Thorne’s big, chrome-plated. 45 was drawn and ready to shoot as he charged into the hallway. “What the hell is going on!”
Nick took off his respirator and nodded toward Jake. “It’s like I feared,” he said softly. “The bones weren’t human.”
Jake’s face was a mask of anguish as he looked up to face the other men. “I killed my son,” he gasped, “and I sent my wife away to prison for the rest of her life.” He took a deep, labored breath before he could finish the thought. “For a dog.”
CHAPTER THIRTY-EIGHT
Travis had had some wild dreams before, but nothing like this. It was all about pain. He was floating somewhere, he thought, but every time he tried to move, he couldn’t. The more he tried, the more it hurt.

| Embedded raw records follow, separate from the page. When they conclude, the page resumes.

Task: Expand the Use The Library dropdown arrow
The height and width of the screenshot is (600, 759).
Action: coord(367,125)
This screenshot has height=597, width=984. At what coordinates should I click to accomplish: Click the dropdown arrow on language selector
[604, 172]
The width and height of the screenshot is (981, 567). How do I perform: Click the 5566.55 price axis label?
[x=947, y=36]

People were here in the darkness with him. They talked a lot, but they didn’t make any sense. Lots of voices, but no one had a face. They talked in jibberish; about things he’d never even heard of. That was okay, he supposed, but why did it have to hurt so much?
His dick hurt. Somewhere, in the wildest parts of this dream, he remembered one of the faceless people jamming something into him down there. Something big. Not right, he thought, but then lost the thread of why he should object.

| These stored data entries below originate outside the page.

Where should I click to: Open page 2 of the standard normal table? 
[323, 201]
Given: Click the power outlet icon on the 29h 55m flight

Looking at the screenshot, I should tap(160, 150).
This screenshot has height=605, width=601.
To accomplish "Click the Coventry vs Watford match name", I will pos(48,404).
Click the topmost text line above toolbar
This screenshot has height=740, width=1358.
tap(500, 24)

Drifting… He felt himself spreading out, traveling somehow. Over there-what was that?
Someone had set his lungs on fire. The fire got bigger every time he took a breath. Just like blowing on hot coals. Take another breath, burn another hole in your lung. That didn’t make any sense at all.
Not when he could just stop breathing.
No more breaths for Travis, then. When they stopped, the pain would stop, too.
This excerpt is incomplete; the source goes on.